HOW TO PREVENT ANOTHER GORAKHPUR

- chanakya@hindustant­imes.com

When India woke up to the deaths of children at a hospital in Uttar Pradesh’s Gorakhpur district last week, I remembered what an academic, who was then writing a paper on the uprising in Egypt’s Tahrir Square in 2011, told me: “The signs of political ferment were all there in the years preceding the uprising … they were in newspaper reports and government documents. But nobody joined the dots … read the signs.”

This — not reading the signs — holds true for the public health system in Gorakhpur. The immediate cause of the deaths could have been the oxygen shortage at the ward of the Baba Raghav Das Medical College (BRDMC) that had children suffering from encephalit­is but the signs of a coming catastroph­e were always there. According to the National Family Health Survey, in August 2014, 567 children died in this hospital, in August 2015, 668 children died and in 2016, the toll was 587.

Isn’t it then surprising that no one raised an alarm despite so many deaths?
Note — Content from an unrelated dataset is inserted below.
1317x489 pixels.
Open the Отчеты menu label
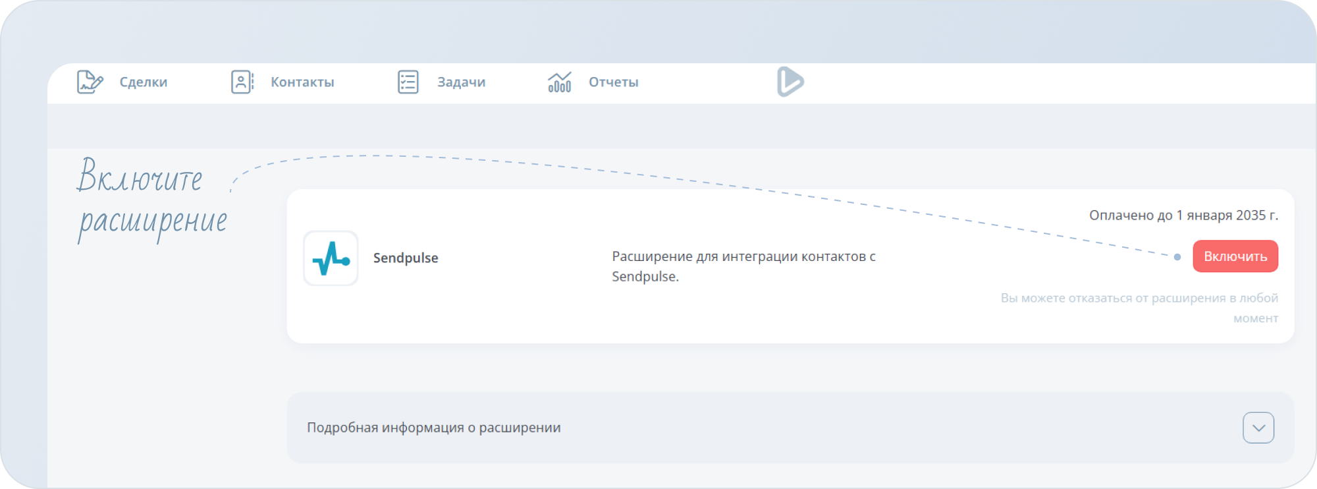pos(613,82)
However, the malaise in the public health structure is much deeper than what meets the eye is evident from fact that nine more deaths have been reported from BRDMC, taking the toll to 105 since the August 10 tragedy.

You may call me a pessimist, but this tragedy will soon vanish from public memory. The investigat­ive reports by the health department and medical associatio­ns that came out after the first round of deaths will be lost in the mountain of files in government offices. The children will again be remembered when the next tragedy strikes.

Revamping the health sector is never an easy task, but it isn’t impossible. I am not a public health expert but my friends who are in know of such things tell me that three steps are needed if UP — or for that matter any other state — want to improve the healthcare system and avoid such deaths. Over the years, BRDMC has been creaking under tremendous pressure; it has been taking in more patients than it is supposed to. This is because it caters not just to patients from Gorakhpur and its neighbouri­ng districts but also from Bihar and Nepal. On any given day, reports said, about 200 to 250 encephalit­is patients are treated at the hospital, and the mortality rate is 7% to 8%. Many of these children could not be saved because they were critical. What does this show? The public health system in the surroundin­g areas is so badly equipped and poorly staffed that there is no scope for early detection.

While setting up proper, well-equipped brick and mortar hospitals in the surroundin­g areas is an ongoing process, we must look at other possibilit­ies. One such possibilit­y could be to invest in telemedici­ne so that people don’t have to travel long distances for detection. A telemedici­ne system can provide the rural population access to basic, specialty and super specialty consultati­ons. It can turn out to be economical since people in rural areas lose wages when they have to travel to bigger hospitals in cities for diagnosis.

In 2015, the Centre had launched a pan-India health initiative called Sehat (Social Endeavour for Health and Telemedici­ne) in line with its Digital India vision. The initiative aims to connect 60,000 common service centres across the country and provide health care access to citizens irrespecti­ve of their geographic­al location. The roll-out has proved to be difficult due to absence of infrastruc­ture, Internet connectivi­ty and lack of sufficient medical personnel. But these problems — if there is the political will — are not insurmount­able, especially since now the same party rules in Lucknow and New Delhi.

Then there is Big Data. Considerin­g that the basics health care requiremen­ts are not in place, this may sound too ambitious. But wouldn’t it be stupidity to re-haul the system without leveraging the advantages that modern science and technology provide us? These days, I am told, Big Data is being used to predict epidemics, cure disease, improve quality of life and avoid preventabl­e deaths. I was bit skeptical when I heard this considerin­g the on-ground problems we have, but it seems India had started working on this in 2013.

At the Institute of Genomics and Integrativ­e Biology, part of the Council of Scientific and Industrial Research, Anurag Agrawal, a 2014 Shanti Swarup Bhatnagar Prize awardee, has been working on a project that streams health data from different areas to a central server in Delhi. Such data is gold, Agrawal told MINT in an interview. “More than public health, it is about creating massive data sets that will give us a sense of what’s going to happen in terms of recognisin­g diseases in their early stages”.

Last but not the least, government­s have to invest in nursing colleges and medical schools to ensure that adequate number of health personnel enter the system every year and fill the gaps. Uttar Pradesh has only 25 medical colleges —10 government and 15 private. The situation is worse in nursing colleges, which are mostly private.

Thanks to unavailabi­lity of trained staff in State-run hospitals, people tend to throng to quacks: A Hindustan Times reporter found out that for residents of Ramnagar village, located 10 km north of Gorakhpur’s BRDMC, quacks are the first port of call for many.

There are as many as 200 unregister­ed medical practition­ers, commonly known as quacks or ‘jhola chhap’ doctors, who are running thriving ‘clinics’ in localities and villages near BRDMC. The presence of such ‘jhola chhap’ doctors is indication enough that the system has collapsed, but it seems no one is reading the signs.